I watched Hanging Gardens, the third episode of the Rebus series. Not as good as the second, not as bad as the first. Some good, realistic twists. I find it interesting how proximate the criminals and the cops are. Without guns to defend themselves, a lot of the exchanges end up like bar room brawniness and high school smackdowns.
So, is Wendy going to get to be a “field mouse” on C.S.I.? Hodges is a funny character. So geeky and pompous but he has his moments of redemption, too, as when he told Wendy he just wanted her to be happy. Usually the acting on the show is at least solid, but I thought Nick’s reactions in the final scene when the brother was released from jail were forced and obvious.
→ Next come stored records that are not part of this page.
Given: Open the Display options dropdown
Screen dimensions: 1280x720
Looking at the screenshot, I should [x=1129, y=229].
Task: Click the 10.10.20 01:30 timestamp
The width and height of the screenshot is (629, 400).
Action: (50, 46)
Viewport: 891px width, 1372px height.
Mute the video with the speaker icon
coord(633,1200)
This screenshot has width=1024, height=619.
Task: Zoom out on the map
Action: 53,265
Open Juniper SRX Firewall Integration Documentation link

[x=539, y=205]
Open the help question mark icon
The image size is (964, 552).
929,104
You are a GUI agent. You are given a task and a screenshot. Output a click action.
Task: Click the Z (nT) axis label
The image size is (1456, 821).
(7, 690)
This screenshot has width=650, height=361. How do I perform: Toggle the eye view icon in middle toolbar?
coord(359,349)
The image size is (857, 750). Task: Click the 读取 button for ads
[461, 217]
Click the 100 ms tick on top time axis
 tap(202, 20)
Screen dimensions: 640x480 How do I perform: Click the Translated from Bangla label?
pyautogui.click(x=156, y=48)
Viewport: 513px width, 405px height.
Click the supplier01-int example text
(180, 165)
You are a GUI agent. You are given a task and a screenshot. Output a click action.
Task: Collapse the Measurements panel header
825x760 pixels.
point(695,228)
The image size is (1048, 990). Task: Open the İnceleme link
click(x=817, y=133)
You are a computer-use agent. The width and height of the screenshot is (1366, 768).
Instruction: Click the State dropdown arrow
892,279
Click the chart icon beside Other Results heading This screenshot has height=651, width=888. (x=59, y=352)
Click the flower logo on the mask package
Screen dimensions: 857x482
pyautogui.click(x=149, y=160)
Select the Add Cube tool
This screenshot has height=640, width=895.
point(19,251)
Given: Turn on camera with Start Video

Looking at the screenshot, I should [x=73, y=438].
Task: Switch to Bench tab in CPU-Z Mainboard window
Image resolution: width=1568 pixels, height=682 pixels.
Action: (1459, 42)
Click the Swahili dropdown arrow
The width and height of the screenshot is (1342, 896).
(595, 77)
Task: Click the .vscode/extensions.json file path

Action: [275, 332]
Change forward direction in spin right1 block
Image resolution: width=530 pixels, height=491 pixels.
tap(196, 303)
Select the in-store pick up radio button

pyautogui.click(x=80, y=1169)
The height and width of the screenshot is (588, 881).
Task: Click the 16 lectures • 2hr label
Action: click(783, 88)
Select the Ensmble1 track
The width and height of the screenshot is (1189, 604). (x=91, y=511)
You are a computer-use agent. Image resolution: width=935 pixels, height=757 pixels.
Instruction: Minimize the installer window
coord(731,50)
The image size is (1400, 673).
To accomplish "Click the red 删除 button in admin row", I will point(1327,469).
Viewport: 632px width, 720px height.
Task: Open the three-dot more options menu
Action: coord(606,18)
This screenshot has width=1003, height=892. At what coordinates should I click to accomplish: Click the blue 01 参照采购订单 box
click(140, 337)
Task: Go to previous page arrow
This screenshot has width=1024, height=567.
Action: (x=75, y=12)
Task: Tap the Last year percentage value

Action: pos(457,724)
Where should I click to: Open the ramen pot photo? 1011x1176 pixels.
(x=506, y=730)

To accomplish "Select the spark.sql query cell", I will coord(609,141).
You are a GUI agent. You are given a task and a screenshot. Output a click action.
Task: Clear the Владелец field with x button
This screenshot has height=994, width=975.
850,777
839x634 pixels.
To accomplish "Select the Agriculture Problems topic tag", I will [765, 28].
Mice seemed to be a theme on Thursday night, with Jane using one (Mr. Jingles, is that you?) to effect an escape from the lockup. Of course, he psychoanalyzed everyone in jail with him and solved the murder almost without leaving (like Nero Wolfe, solving his crimes from the brownstone). Getting one of the suspects “brought to him” was funny. Still, I find the show teetering on the balance, trying to decide whether to be serious or comedic. NCIS pulls off the comedy. The Mentalist hasn’t figured out the right recipe yet.
Finishing up revisions on Chapter Two and plan to send it off to my agent tomorrow.
I read quite a bit more of Awaiting Your Reply this morning. The title comes from the end of one of those Nigerian scam e-mails, the one that everyone is familiar with. My husband died and I’ll give you millions of dollars if you’ll help me get his fortune out of the Ivory Coast. The e-mail itself doesn’t play a part in the story, which is about identity–what it means, and what it doesn’t mean. You have a university kid whose biological father (who he knew as his uncle until the revelation) contacts him. The kid’s pissed that the people who raised him never thought it was important enough to tell him who he really was. After he runs away, he’s declared dead. He’s working with his father (but is he really his father?) on some elaborate scam involving identity theft. The kid travels around the country under different aliases, making transactions, creating lives for these fabricated identities. Then there’s the guy whose twin brother is scizophrenic, who likes to tell him made-up stories about things that supposedly happened when they were kids. So the brother has his original memories of childhood and, imprinted on top of them, the wild fantasies his brother has spun. Confusion ensues. The mentally ill brother has been traveling around the country, adopting different pseudonymns, and fooling people into believing he’s a professional this or an expert that. And then there’s the young woman who’s traveling with her former high school history teacher, a man who probably isn’t what he claims to be (what history teacher could afford a $70,000 car?).
Speaking of identity, we watched The Burning Plain, with Kim Bassinger and Charlize Theron. The movie was a tad confusing at first, because it’s told out of sequence and there are characters who are supposed to be older versions of themselves but it takes a while to unravel who’s really who. An interesting film about rejection (Bassinger’s husband couldn’t make love to her after her breast was removed for cancer treatment) and new love, about children disliking the people they love, about love happening between people who were supposed to hate each other, about punishment gone wrong, and about chances to atone.